Navio com hantavírus ia ficar no Funchal; destino está ainda por definir

O JM adiantou a notícia de que um navio de cruzeiro, no qual foi entretanto detectada a presença de hantavírus, tinha passagem prevista pelo Funchal a 12 de Maio. Trata-se do navio “Hondius”.  A Organização Mundial da Saúde e as autoridades espanholas realizarão uma nova avaliação por epidemiologistas no navio de cruzeiro, que está de quarentena em Cabo Verde, prevendo possível acolhimento do navio no arquipélago das Canárias.

Ao terminar uma reunião com um grupo de especialistas da Organização Mundial da Saúde (OMS) “acordou-se que esta tarde se fará uma inspecção do barco por uma equipa de epidemiologistas”, referiu o Ministério da Saúde espanhol, num comunicado.

“Esta intervenção está destinada a conhecer o estado das pessoas dentro do barco e poder saber se há mais pessoas com sintomas, e que contactos de alto risco ou baixo risco há. Isto vai ajudar às decisões sobre os processos de repatriação e rota do barco”, foi ainda dito.

Espanha propôs que sejam retirados do barco em Cabo Verde os passageiros com sintomas de infeção com hantavírus, assim como os contactos de alto risco, e que o cruzeiro inicie viagem rumo aos Países Baixos, de onde é a empresa proprietária do navio, e só faça escala nas Canárias se surgirem entretanto novas necessidades de atenção clínica, refere o JM/Lusa.

A OMS tinha já dito que o cruzeiro ia sair das águas de Cabo Verde e dirigir-se às Canárias, em Espanha, onde seria feita uma “investigação epidemiológica completa”

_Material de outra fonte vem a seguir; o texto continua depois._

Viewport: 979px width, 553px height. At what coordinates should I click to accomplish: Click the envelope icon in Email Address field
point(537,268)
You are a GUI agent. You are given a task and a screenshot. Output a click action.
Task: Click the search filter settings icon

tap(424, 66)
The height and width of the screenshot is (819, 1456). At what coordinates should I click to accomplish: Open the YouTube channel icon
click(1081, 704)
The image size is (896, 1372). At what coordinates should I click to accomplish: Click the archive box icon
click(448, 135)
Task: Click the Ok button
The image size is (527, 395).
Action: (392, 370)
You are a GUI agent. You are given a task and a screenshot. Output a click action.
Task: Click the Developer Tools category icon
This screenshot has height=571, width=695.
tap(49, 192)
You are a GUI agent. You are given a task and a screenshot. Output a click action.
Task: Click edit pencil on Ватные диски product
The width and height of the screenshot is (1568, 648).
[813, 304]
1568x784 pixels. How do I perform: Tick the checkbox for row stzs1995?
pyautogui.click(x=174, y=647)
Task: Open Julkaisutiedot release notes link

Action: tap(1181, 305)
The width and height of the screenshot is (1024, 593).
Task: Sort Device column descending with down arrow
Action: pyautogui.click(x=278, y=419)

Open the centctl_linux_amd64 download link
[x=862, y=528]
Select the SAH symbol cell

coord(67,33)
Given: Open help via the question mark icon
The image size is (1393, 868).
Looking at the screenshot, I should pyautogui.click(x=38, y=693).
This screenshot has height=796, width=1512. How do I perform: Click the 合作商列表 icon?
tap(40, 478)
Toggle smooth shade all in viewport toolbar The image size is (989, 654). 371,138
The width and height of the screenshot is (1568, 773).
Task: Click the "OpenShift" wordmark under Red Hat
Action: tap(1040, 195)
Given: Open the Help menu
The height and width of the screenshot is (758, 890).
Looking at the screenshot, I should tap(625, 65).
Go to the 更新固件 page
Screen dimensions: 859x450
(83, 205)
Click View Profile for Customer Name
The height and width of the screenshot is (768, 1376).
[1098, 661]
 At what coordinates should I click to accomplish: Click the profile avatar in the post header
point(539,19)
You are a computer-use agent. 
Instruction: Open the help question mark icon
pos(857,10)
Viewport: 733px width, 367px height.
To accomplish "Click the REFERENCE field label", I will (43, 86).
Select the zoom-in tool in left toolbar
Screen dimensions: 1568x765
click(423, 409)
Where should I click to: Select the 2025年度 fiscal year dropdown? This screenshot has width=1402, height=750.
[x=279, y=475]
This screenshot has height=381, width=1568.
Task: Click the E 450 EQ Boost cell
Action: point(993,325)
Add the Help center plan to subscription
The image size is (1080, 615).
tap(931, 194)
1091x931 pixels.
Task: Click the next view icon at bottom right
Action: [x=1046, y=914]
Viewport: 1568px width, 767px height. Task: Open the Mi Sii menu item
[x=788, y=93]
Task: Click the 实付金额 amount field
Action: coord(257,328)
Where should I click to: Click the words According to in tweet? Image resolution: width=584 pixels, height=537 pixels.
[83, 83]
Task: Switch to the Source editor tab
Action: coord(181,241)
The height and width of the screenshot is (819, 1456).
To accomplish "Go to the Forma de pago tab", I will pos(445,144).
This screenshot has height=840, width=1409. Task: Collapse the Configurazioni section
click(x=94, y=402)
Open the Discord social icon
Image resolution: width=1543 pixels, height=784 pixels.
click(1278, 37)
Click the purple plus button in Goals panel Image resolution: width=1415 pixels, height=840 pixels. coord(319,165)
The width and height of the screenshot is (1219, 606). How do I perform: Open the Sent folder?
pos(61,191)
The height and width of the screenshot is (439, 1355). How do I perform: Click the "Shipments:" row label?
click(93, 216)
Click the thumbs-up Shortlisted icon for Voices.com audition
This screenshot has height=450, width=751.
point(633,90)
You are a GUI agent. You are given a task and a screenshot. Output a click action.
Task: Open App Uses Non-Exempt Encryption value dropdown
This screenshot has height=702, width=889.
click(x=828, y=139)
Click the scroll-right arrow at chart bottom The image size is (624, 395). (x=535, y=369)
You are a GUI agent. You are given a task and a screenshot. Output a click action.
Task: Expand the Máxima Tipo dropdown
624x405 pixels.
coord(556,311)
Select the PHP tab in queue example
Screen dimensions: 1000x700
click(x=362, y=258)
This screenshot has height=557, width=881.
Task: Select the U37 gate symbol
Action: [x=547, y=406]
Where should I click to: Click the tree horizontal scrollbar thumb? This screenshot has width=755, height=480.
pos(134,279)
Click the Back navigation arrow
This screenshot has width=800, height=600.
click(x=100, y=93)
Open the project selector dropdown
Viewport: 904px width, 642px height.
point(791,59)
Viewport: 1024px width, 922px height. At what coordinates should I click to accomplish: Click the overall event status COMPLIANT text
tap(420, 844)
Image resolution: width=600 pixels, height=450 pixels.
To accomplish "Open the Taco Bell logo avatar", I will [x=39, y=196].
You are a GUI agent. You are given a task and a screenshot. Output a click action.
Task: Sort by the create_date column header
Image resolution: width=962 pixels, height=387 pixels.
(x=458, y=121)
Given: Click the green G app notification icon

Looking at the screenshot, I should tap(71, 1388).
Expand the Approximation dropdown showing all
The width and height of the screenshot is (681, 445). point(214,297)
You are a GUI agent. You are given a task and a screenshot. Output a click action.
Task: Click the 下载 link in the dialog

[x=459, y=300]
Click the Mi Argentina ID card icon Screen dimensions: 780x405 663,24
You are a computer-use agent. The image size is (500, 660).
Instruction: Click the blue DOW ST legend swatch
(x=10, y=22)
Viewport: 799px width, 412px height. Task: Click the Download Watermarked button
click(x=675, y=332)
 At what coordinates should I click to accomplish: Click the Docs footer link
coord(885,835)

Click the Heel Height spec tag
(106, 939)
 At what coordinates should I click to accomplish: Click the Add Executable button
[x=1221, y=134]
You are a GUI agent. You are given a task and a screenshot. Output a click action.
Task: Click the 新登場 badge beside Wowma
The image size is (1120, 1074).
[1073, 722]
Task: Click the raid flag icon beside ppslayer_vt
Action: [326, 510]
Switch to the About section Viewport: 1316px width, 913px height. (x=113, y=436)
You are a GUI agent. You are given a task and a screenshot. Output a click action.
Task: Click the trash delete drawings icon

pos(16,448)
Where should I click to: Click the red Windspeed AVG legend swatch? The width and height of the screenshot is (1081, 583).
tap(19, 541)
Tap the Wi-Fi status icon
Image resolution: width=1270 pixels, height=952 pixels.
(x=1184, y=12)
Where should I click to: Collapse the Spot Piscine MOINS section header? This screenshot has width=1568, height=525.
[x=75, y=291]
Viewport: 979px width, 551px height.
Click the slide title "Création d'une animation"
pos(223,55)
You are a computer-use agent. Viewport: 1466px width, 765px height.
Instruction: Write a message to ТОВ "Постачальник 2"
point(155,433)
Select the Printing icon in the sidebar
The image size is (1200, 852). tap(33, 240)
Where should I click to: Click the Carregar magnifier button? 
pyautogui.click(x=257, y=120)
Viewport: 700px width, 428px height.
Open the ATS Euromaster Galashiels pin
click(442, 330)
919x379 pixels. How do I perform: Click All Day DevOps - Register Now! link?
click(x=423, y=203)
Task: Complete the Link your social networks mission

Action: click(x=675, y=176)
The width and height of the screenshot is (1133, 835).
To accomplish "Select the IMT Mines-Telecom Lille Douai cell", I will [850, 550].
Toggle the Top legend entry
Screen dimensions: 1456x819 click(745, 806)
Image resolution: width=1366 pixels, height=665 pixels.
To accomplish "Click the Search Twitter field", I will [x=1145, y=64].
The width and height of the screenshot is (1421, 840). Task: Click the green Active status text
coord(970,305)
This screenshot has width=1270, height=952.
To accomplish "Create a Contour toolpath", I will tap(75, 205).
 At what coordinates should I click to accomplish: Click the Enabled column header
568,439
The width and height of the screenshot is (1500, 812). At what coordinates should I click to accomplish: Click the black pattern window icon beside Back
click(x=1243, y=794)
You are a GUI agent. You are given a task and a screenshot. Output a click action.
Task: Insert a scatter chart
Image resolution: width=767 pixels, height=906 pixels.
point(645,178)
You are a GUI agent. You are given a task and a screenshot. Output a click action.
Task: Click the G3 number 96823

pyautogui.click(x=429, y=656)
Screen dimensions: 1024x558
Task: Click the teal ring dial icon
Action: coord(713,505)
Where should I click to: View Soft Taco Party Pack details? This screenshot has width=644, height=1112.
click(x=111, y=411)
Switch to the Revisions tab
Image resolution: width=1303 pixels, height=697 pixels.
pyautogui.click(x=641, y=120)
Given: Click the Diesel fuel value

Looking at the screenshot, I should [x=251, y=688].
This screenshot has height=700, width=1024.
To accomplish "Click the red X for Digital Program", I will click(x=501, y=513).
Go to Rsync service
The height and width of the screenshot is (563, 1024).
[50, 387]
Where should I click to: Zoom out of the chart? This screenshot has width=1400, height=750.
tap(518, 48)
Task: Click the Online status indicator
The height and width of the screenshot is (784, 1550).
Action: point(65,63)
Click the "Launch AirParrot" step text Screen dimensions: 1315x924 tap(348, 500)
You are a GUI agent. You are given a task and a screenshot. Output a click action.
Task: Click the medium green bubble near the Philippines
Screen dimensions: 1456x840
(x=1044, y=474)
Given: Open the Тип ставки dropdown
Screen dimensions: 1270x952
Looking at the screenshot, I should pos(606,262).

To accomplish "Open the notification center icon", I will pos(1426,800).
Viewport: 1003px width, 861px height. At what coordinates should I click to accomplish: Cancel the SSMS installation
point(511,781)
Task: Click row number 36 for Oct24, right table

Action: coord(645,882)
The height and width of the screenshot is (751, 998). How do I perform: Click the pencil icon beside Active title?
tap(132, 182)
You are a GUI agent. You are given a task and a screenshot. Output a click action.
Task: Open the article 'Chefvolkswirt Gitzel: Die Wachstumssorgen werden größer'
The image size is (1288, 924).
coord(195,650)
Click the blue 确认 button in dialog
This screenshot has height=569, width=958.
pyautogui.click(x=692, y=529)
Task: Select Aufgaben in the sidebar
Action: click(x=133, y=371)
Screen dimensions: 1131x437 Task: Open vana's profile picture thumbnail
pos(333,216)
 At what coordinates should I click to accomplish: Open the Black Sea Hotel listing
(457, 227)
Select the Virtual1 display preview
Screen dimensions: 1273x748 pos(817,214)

O presidente do governo regional das Canárias, Fernando Clavijo, considerou que deve ser dada resposta ao barco e aos passageiros no local em que se encontram, em Cabo Verde, e que depois o navio deve seguir para os Países Baixos, sem parar nas ilhas espanholas.

“Se não há perigo para as pessoas e estão estabilizadas, o razoável é que o barco não faça mais nenhuma etapa entre Cabo Verde e Canárias”, disse Clavijo.

“Se a Organização Mundial da Saúde quer outra coisa terá de o justificar porque obviamente é um assunto que nos preocupa muito. Não temos praticamente informação do vector de contágio”, disse, mencionando que qualquer atenção ou intervenção não deve ser feita “com todas as garantias para as pessoas que estão no barco, mas obviamente também para os habitantes das Canárias”.

O navio, com 149 pessoas de 23 nacionalidades fazia a rota entre Ushuaia, na Argentina, de onde saiu a 20 de Março, e as ilhas Canárias, com paragens no Atlântico Sul para turismo de observação da vida selvagem.

A OMS confirmou até agora dois casos de hantavírus no cruzeiro e cinco casos suspeitos.

Os dois casos confirmados são o de uma mulher que teve contacto próximo com o passageiro que morreu no dia 11 de Abril e o de um passageiro que foi retirado do navio e transportado para Joanesburgo, onde está em estado grave nos cuidados intensivos.

Os cinco casos suspeitos são os dois passageiros que morreram em 11 de Abril (um homem) e 02 de Maio (uma mulher) e três que estão a bordo com sintomas gastrointestinais e/ou febre alta, dois deles elementos da tripulação.

Os hantavírus podem passar de animais para humanos, geralmente quando as pessoas inalam poeira ou minúsculas partículas expelidas pela urina, fezes ou saliva de roedores infectados, particularmente em locais fechados ou mal ventilados.